SIDNEY — Legislation proposed in February by Rep. Nino Vitale, R-Urbana, 85th District, has elicited uneasy responses from local law enforcement officials.
Earlier this year, Vitale presented legislation that would nullify in Ohio all federal laws enacted since Jan. 1, 2016, that have anything to do with firearms, and would criminalize anyone, including police, sheriffs and their staffs, who enforced such federal law. House Bill 460 has been referred to the Ohio legislature’s State Government Committee, according to an aide in Vitale’s office who asked not to be identified.
See sidebar for the bill’s text.
In answer to inquiries made by the Sidney Daily News, Shelby County Prosecutor Tim Sell, Shelby County Sheriff John Lenhart and Sidney Police Chief Will Balling expressed concern over the ramifications of such a bill.

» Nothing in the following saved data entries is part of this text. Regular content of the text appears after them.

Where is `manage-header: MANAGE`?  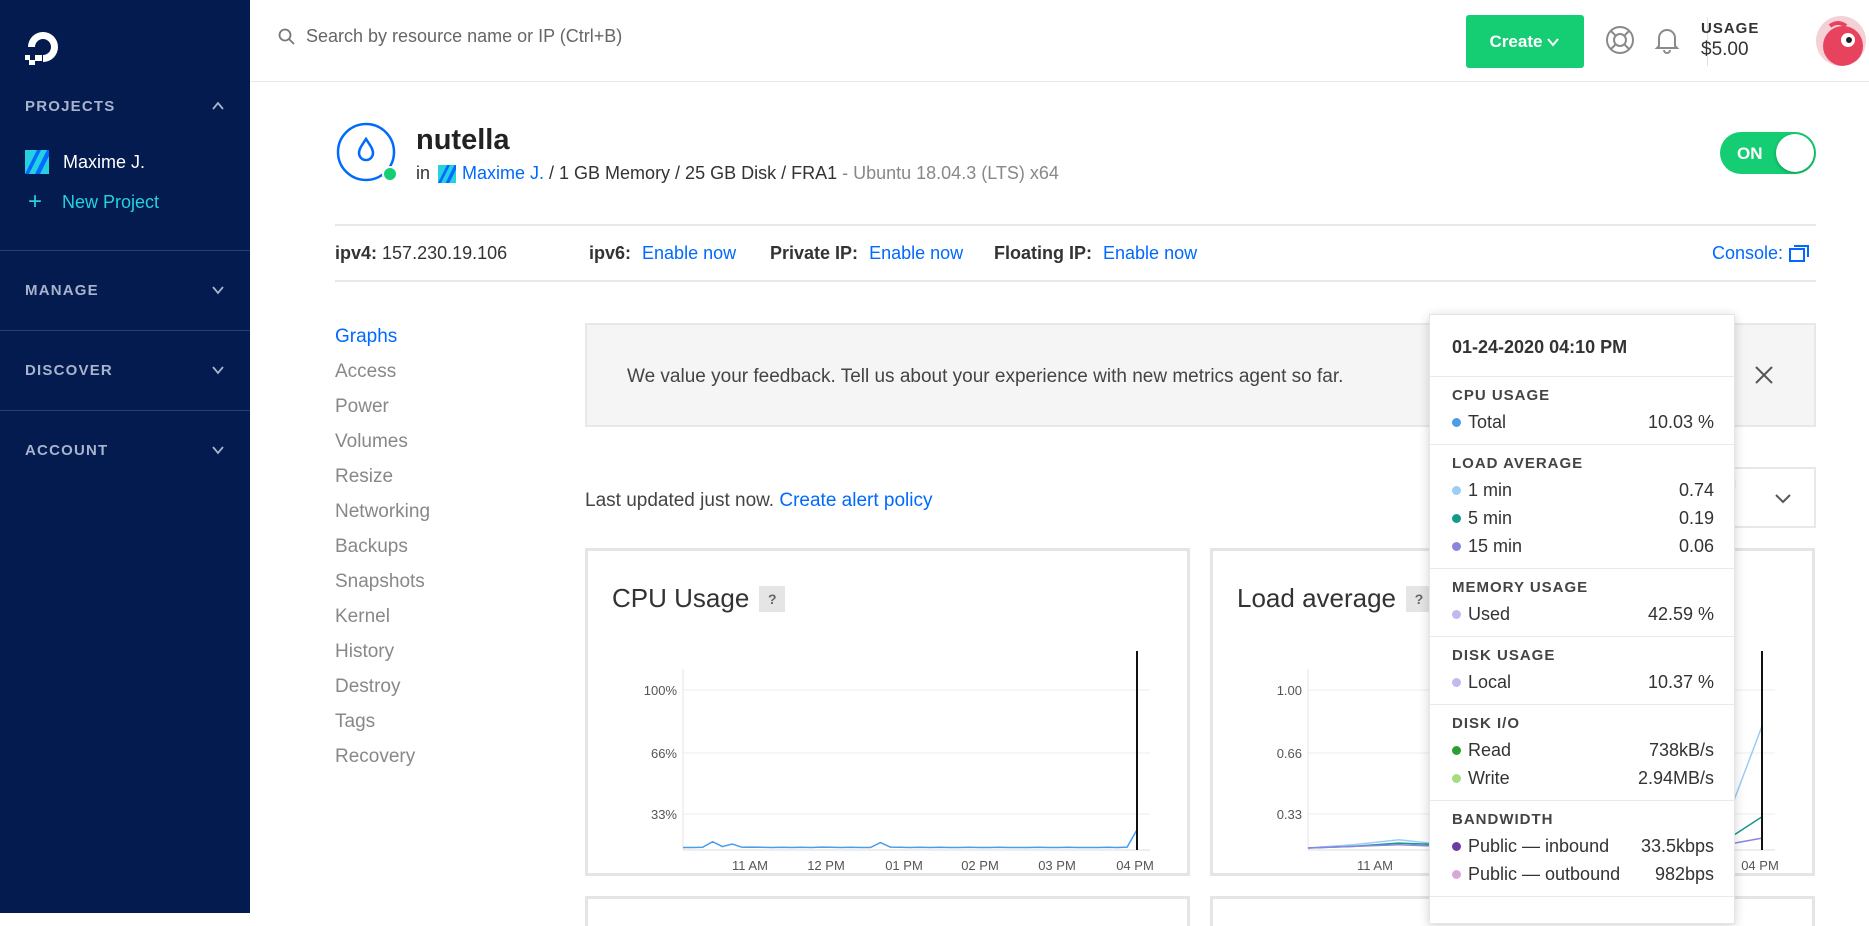
manage-header: MANAGE is located at coordinates (125, 290).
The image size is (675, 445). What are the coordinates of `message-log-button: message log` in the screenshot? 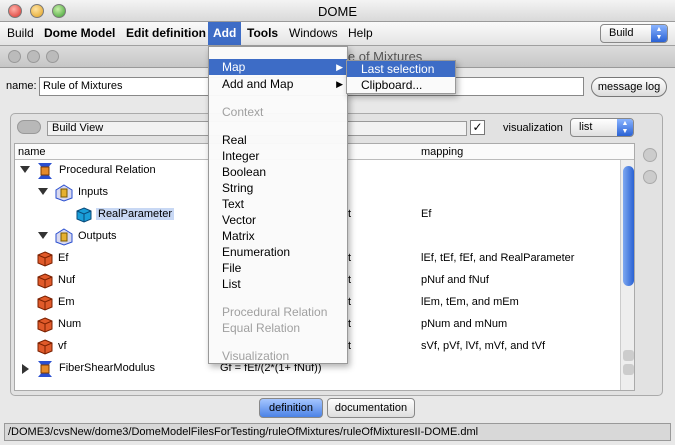 It's located at (629, 87).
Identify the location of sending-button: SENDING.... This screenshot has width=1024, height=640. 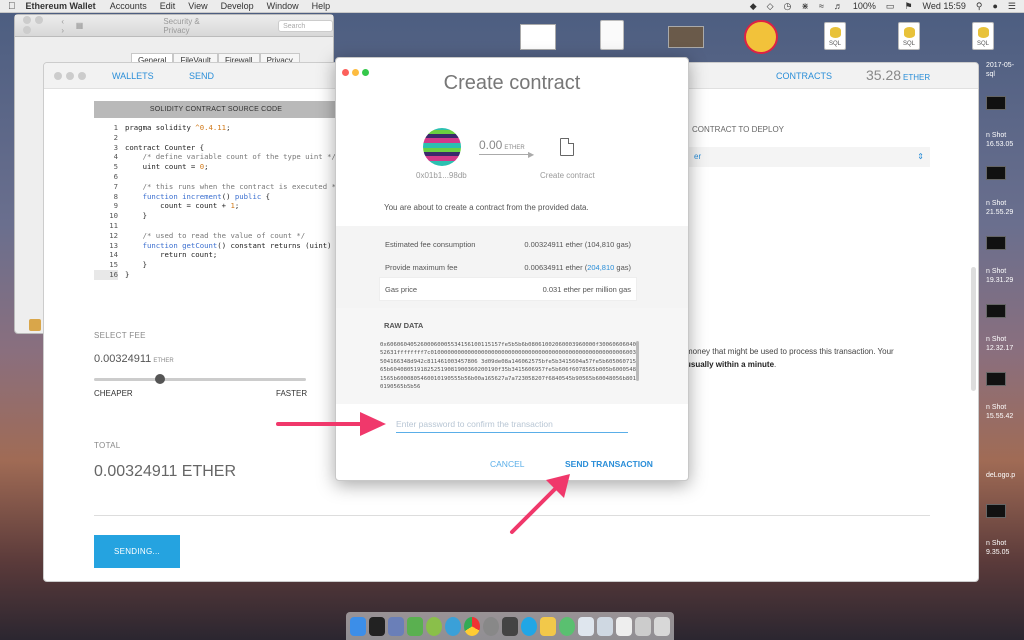
(137, 552).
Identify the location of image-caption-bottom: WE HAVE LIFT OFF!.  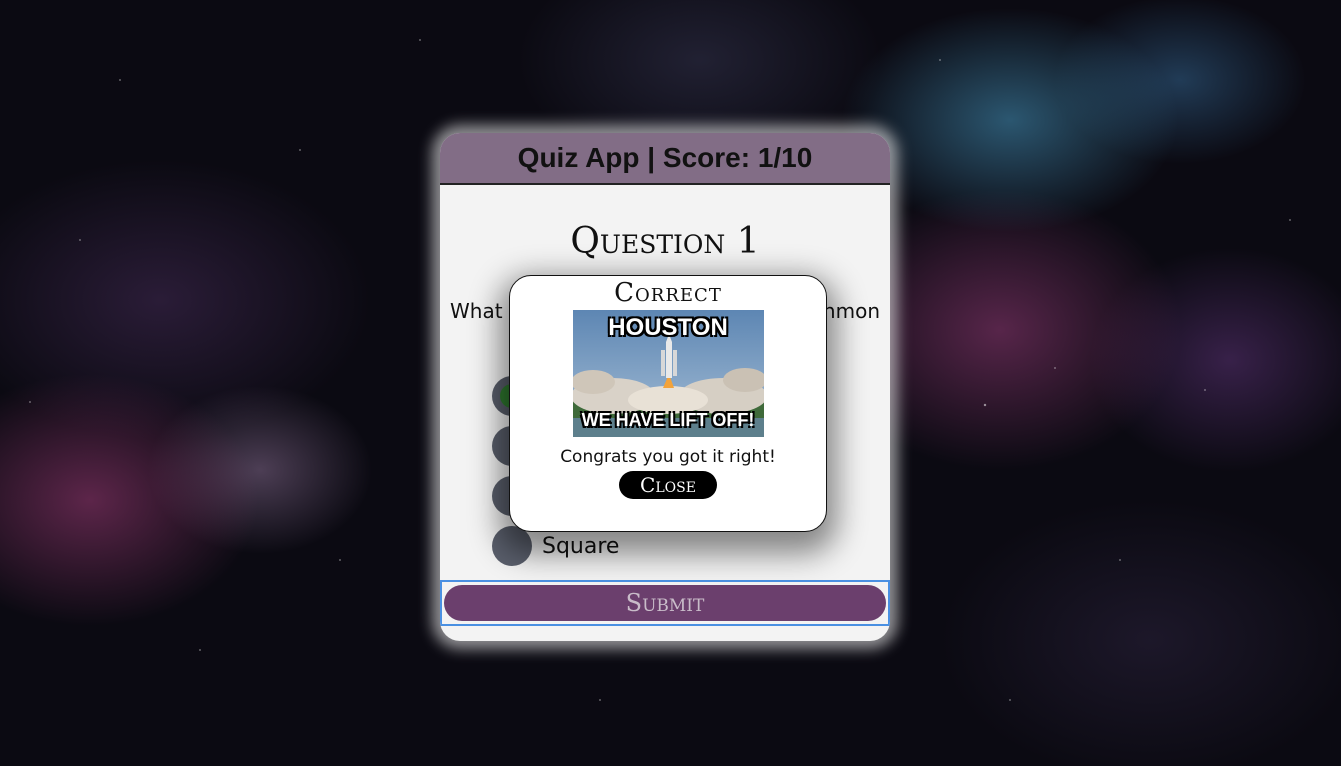
(668, 420).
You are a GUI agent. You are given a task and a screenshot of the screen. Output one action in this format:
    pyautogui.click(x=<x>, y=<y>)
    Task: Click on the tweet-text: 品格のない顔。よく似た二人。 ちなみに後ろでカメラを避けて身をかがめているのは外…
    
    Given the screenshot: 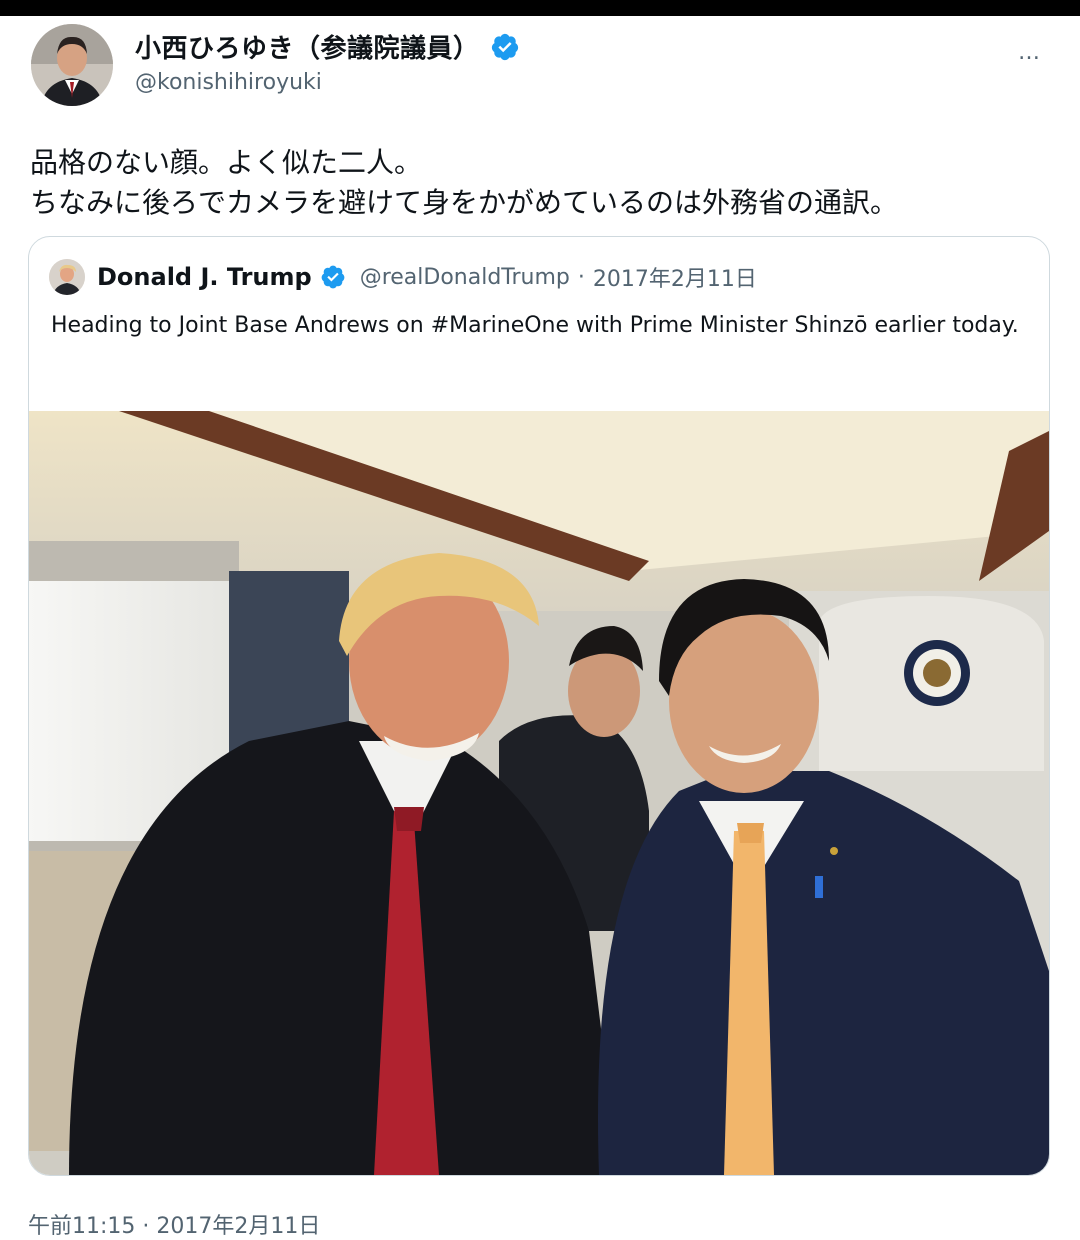 What is the action you would take?
    pyautogui.click(x=540, y=183)
    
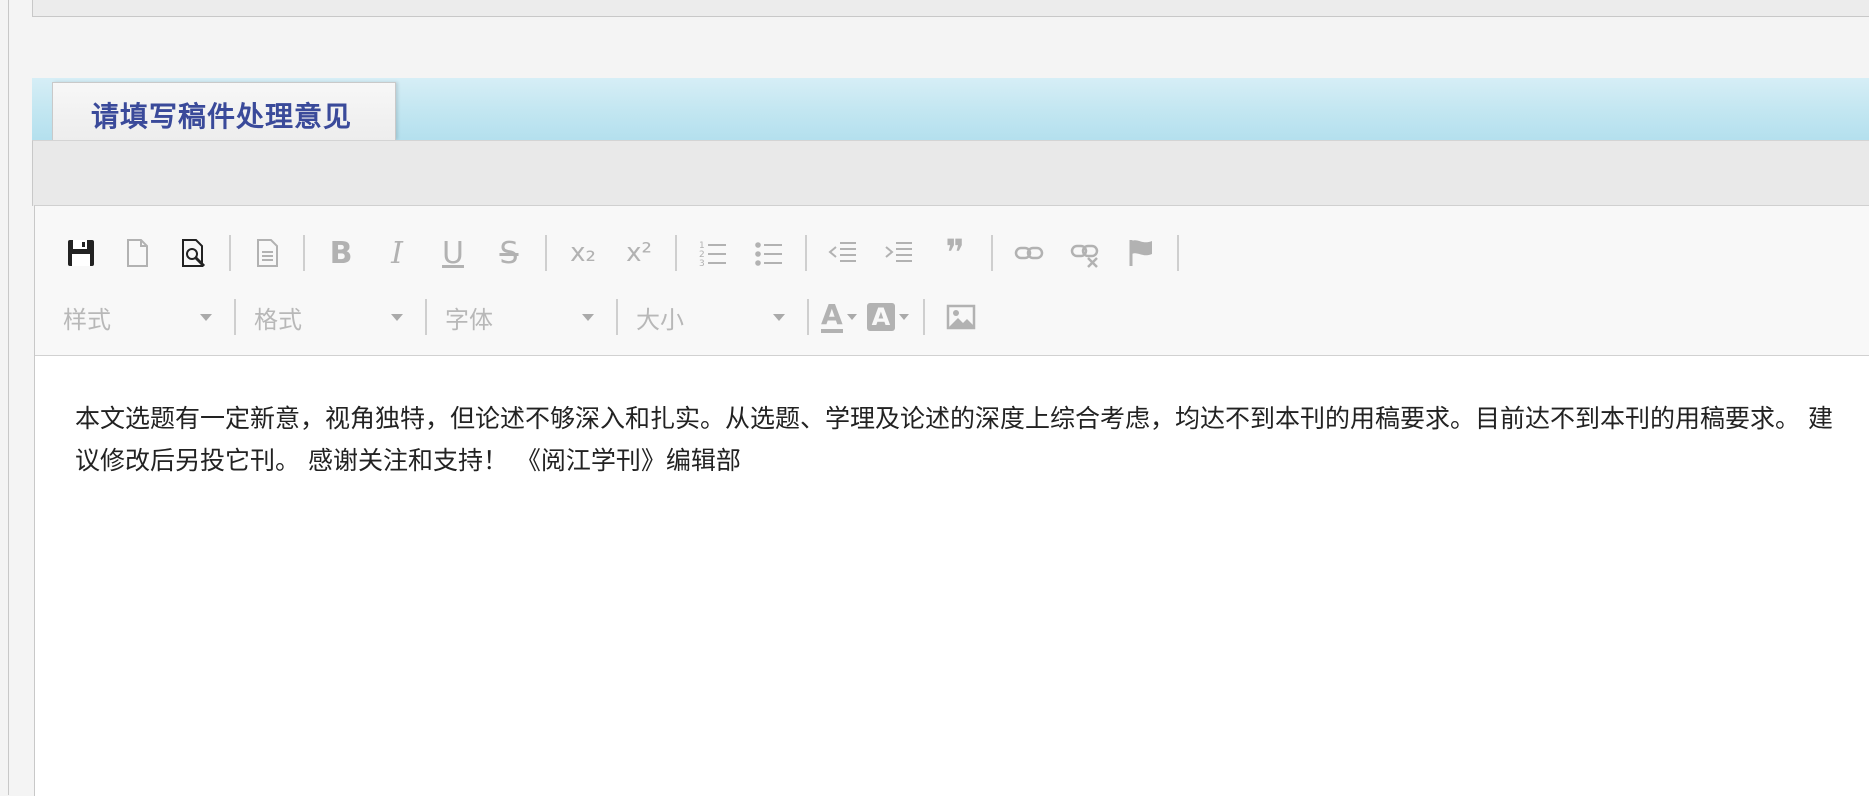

Balling questioned its constitutionality.
“This legislation … if adopted, (would) potentially negatively impact home rule authority within the state of Ohio. This bill would force jurisdictions to decide whether to follow potential federal regulations or state regulations that could oppose each other. If we — local governments — would follow federal regulations, the state then could impose fines and other penalties on local governments and their staff,” he said.
Sell said the measure would create a difficult situation for law enforcement officers, including prosecutors.
“We’re not in the business of violating federal laws,” he said. “Local law enforcement, including prosecutors, are in the business of enforcing state laws; however, in the process of doing that, we would not want to violate federal law. (HB 460) is a tough law that would leave law enforcement in a tough position.”
Lenhart went so far as to say that adhering to such a law would cause him to violate his oath of office.
“I took an oath to uphold the Constitution of the state of Ohio and the Constitution of the United States. While I support the legal rights of citizens to bear arms, I do that understanding that there are times when individuals act irresponsibly, and there is a penalty for such behavior. Men and women in law enforcement or our military are not politicians and must follow the law as enacted by legislators. Nobody supports the Second Amendment more than I do, but I also live in a realistic world.”
In addition, he voiced concern that if this law were in place and he participated in any enforcement action or investigation of a federal law, he would be charged with a crime, a first degree misdemeanor.
Both Lenhart and Balling worried about what it might mean to local coffers if they elected to follow federal regulations that went against state ones.
“By complying with this introduced version, I could forego tens of thousands of federal money that could come to Shelby County,” Lenhart said. “The total operating budget for Shelby County is the same as it was in 2001, according to the Shelby County commissioners. This would be absolutely irresponsible on my part, and I believe a miscarriage of justice for the citizens of this county and the state of Ohio if House Bill 460 becomes law.”
The house will not even consider whether or not to make it a law until the proposal has worked its way through the legislative process. That means it first will get four hearings by the State Government Committee.
Vitale will present it and discuss why he proposed it. Then, other proponents of the bill will be heard. They may include some or all of its 10 cosponsors, all Republicans, including Rep. Jim Buchy, R-Greenville, 84th District, as well as lobbyists and citizens. The third hearing will give opponents of the legislation a chance to present their case. The fourth hearing allows interested parties on either side of the issue to speak.
Following the hearings, the committee will vote on whether or not to refer the bill to the full house for a vote. If they do so refer it, the bill will then move into the Rules and References Committee, who will vote for the date to put it on the house floor. And on that date, the members of the state House of Representatives will begin to debate it in advance of a vote.
No committee hearings have yet been scheduled.
“The city of Sidney will continue to monitor this bill,” Balling said.